Balance. Purpose. Enlightenment.
Moderation is best, and to avoid all extremes. – Plutarch
A Gateway mystery in the early 1970s seemed to threaten the health of every staff and Order member who lived or worked there. And it unfolded around the time we were beginning a new garden.
Ever since a professor of agricultural science tested the soil at the Gateway property in the 1940s and told us, “Water here, and you’ll be able to grow anything,” there have been great gardens here. For a few years, the Gateway garden had to be set aside when all hands were needed in the Lemurian Crafts, but then we began again. Although the new crew were gardening novices, we were undeterred. Our Philosophy stresses all we can learn by trying things we’re not especially good at.
After months of research, planning, learning how to make compost and finding a likely spot for a garden, we were ready. Since we’d start in late winter, we agreed on lettuce, carrots, chard, beets, and radishes.
Our first efforts were crude and hard work. The soil had to be turned by hand. We picked up loads of dusty chicken manure from a nearby ranch, getting well and fragrantly powdered in the process. This was carefully worked into the plot, seeds carefully sown and watered, and we eagerly awaited results.
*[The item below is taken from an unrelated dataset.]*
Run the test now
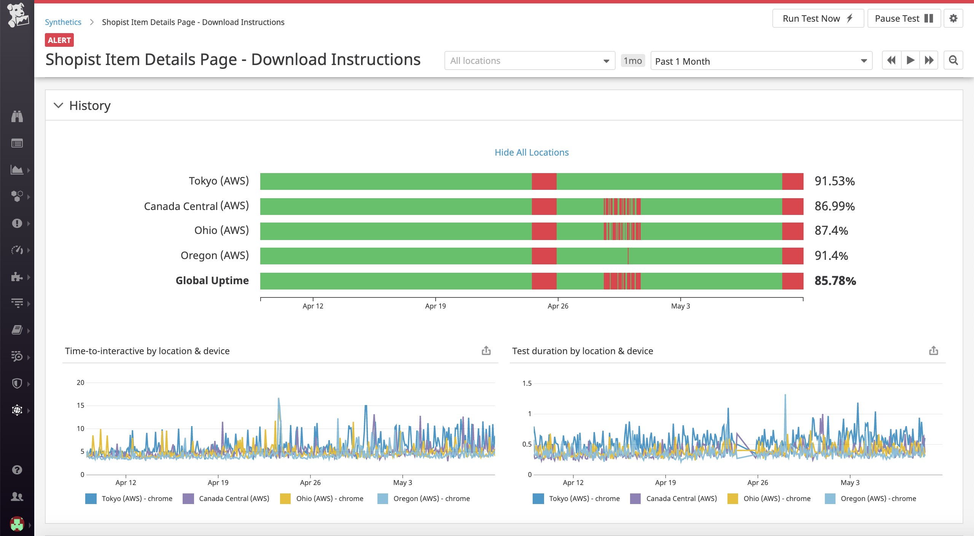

The radishes matured first and we cut our first one into quarters so more of us could taste it. The chard, which had been planted as seedlings, came next. We couldn’t wait until the leaves matured, but began picking when they were silver dollar size. Inordinately proud of this first harvest, we were soon producing enough chard to eat in omelets for breakfast, in soup at lunch, and as greens for dinner.
The new garden was just one Lemurian Order project that year. We were also digging a trench from the main waterline to the chapel, almost a quarter mile. Much of the work was hard, and we got tired. Feeling especially exhausted after some weeks of this, I checked in with the doctor, who discovered I was anemic. This was a surprise to me, but even more surprising to the doctor was that more than one Order member had come in feeling tired, and all of us were anemic!
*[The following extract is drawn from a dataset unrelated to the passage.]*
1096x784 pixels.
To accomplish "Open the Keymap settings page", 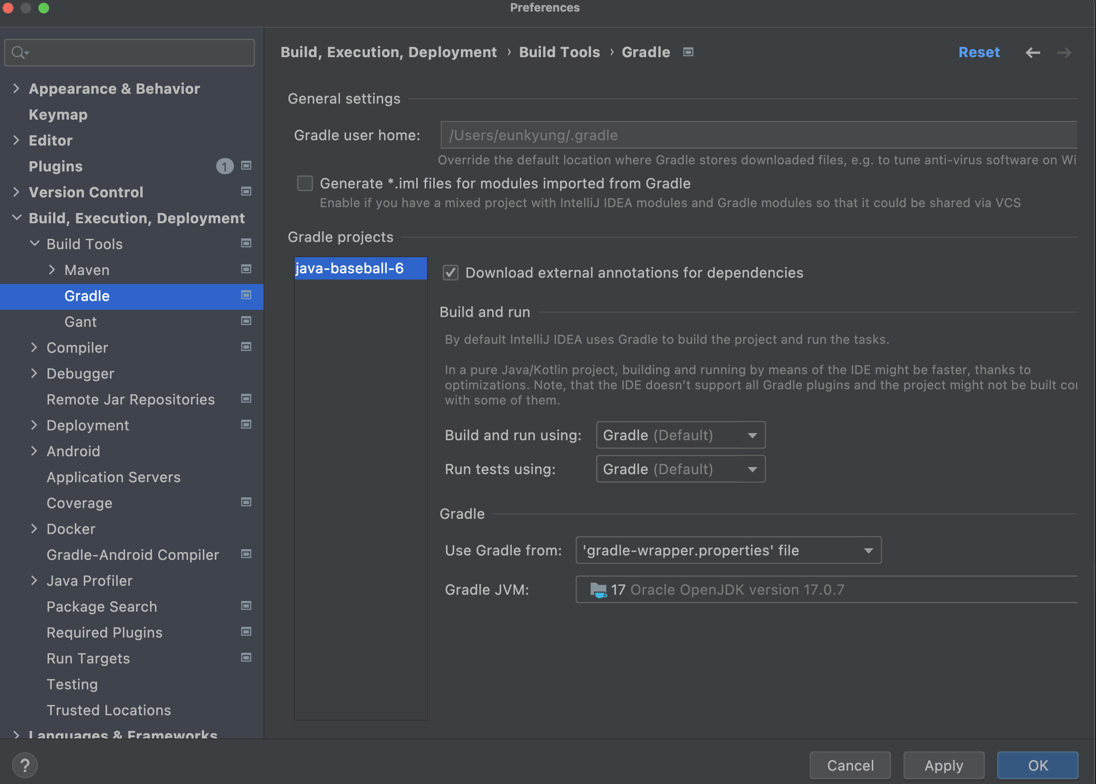I will (58, 114).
We researched anemia. What caused it? After eliminating the usual suspects, we learned how certain chemicals in food bind with iron and make it unavailable to the body. One of these was oxalic acid, found in spinach and chard. Eureka! Gateway mystery solved! We had found the culprit, and verified a prime tenet of the Lemurian Philosophy: moderation is key to a balanced life.
Copyright © 2018 Lemurian Fellowship
3 thoughts on “Gateway Mystery Solved”
There is a Latin expression reflective of moderation: Virtus stat in media = Virtue stands in the middle.
A great practical example indeed of the importance of moderation!
A good lesson in moderation. I didn’t know that chard and spinach would have that effect in large amounts. I wonder if Popeye knows this!??
It seems that in order to find out what a moderate path is you have to experience the extremes–too much and too little. You can then regulate what you eat, drink, think and do to a more healthful and happy level of moderation. The Lemurian Philosophy teaches that there is a balance in all we do in our life and affairs. Achieving it is what it’s all about.